LPL, the industry’s largest independent broker-dealer, announced its $2.7 billion acquisition of rival firm Commonwealth in late March with a stated goal of retaining 90% of advisors from Commonwealth, which now oversees $344 billion in client assets. Amore’s comments to InvestmentNews come as a new study from Kestra Financial finds that 94% of financial advisors who plan to retire in the next decade lack a written succession plan for their firm.


Firms bidding for Commonwealth advisors alongside Kestra include Raymond James, Cetera, and Ameriprise Financial, as well as RIAs including Savvy Wealth and Concurrent Investment Advisors. InvestmentNews previously reported that LPL is offering retention bonuses between 10 to 50 bonus points of AUM to Commonwealth advisors. Raymond James is offering over 100% of an advisor’s trailing 12 months’ compensation, while Ameriprise is offering up to 125% of trailing 12 months revenue to top-producing Commonwealth advisors. 

“Commonwealth has had some great advisors that are very akin to the type of advice we like to serve at Kestra—very planning oriented, fee based, people who value service in sort of a smaller community,” said Amore. “We’ve been having a number of conversations with Commonwealth advisors who want to continue in that kind of ecosystem.”

Kestra’s new advisor succession survey was conducted alongside Bluespring Wealth Partners, an RIA acquirer owned by Kestra Holdings. Fewer than half (41%) of advisors planning to retire in the next 10 years have transferred any equity to successors, according to the survey of 269 advisors from RIAs and independent broker-dealers.


“The other trend I think this points to is increasing scale and consolidation. And I’m not saying scale at any cost or growth at any cost, but the larger you are, the more resources you can devote to [succession planning],” said Pradeep Jayaraman, president of Bluespring. “Whether you get it through organic growth or through M&A, that is potentially going to solve some of these resource based issues within succession planning.”
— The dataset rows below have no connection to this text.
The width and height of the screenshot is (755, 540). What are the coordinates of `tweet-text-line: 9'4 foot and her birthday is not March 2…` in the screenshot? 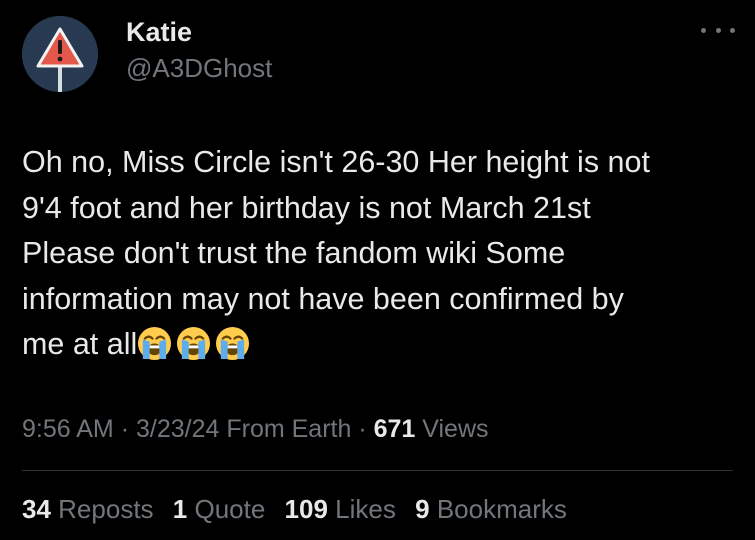 It's located at (306, 208).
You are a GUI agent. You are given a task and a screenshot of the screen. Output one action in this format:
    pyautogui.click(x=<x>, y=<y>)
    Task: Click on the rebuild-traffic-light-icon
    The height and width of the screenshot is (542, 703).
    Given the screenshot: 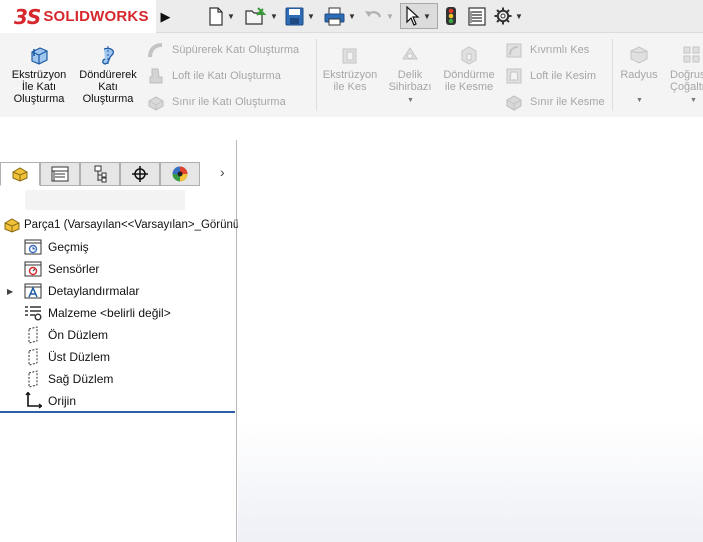 What is the action you would take?
    pyautogui.click(x=451, y=16)
    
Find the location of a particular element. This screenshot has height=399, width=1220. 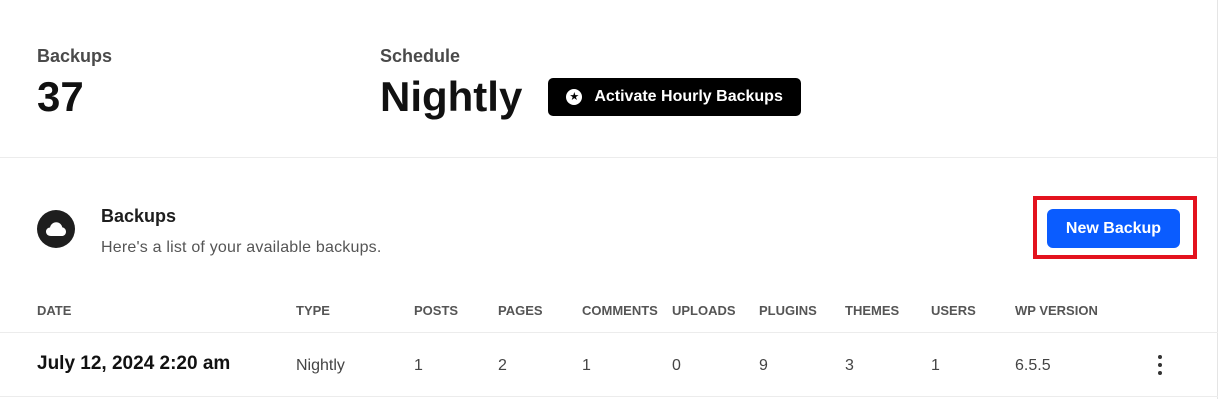

row-users: 1 is located at coordinates (936, 366).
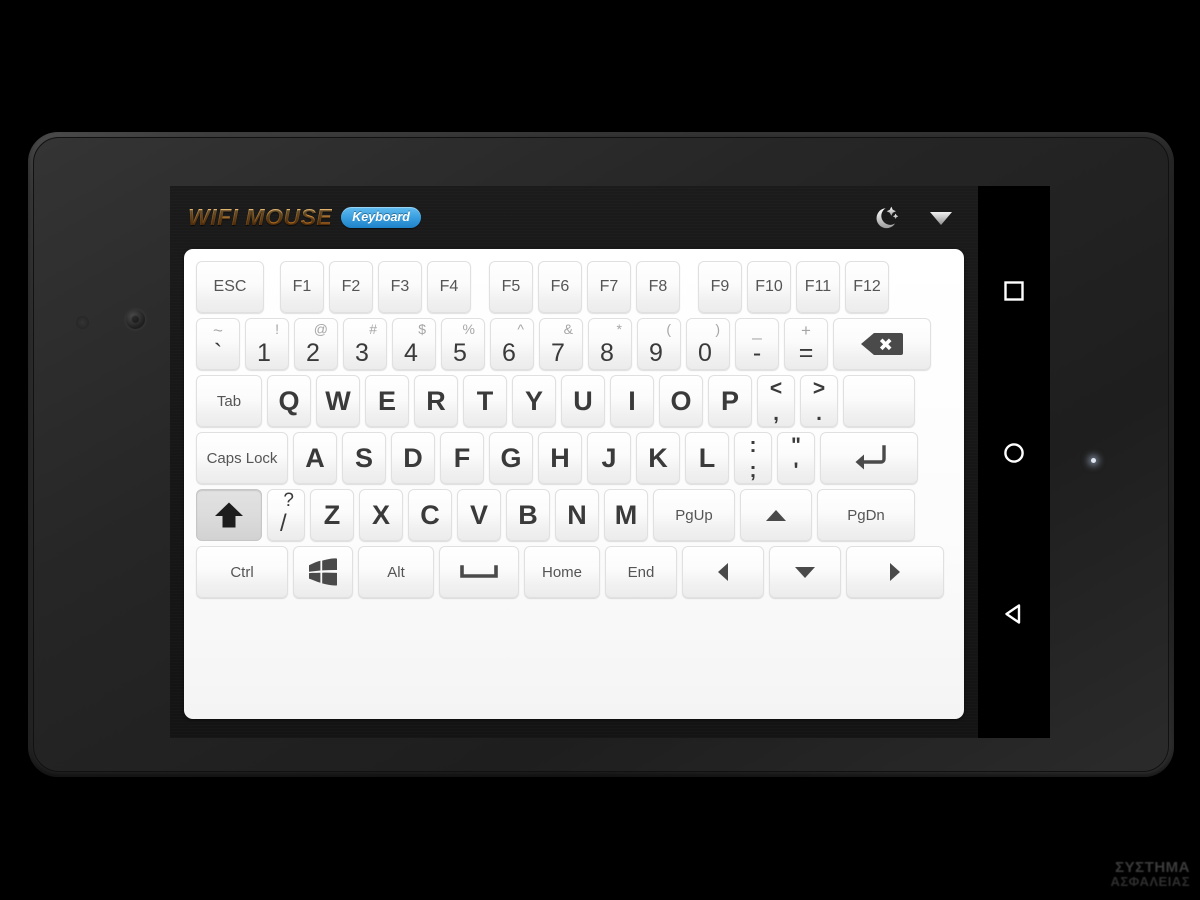 The height and width of the screenshot is (900, 1200). What do you see at coordinates (560, 287) in the screenshot?
I see `key-f6: F6` at bounding box center [560, 287].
Massachusetts-based Commonwealth Financial Network inked a partnership last year with fintech platform Succession Link to match advisors with potential succession partners via M&A opportunities. Kestra’s findings of just 6% of advisors planning to retire in the next decade have a “fully documented succession plan” is significantly lower than December’s Devoe & Company report that found 42% of RIAs maintain written succession plans.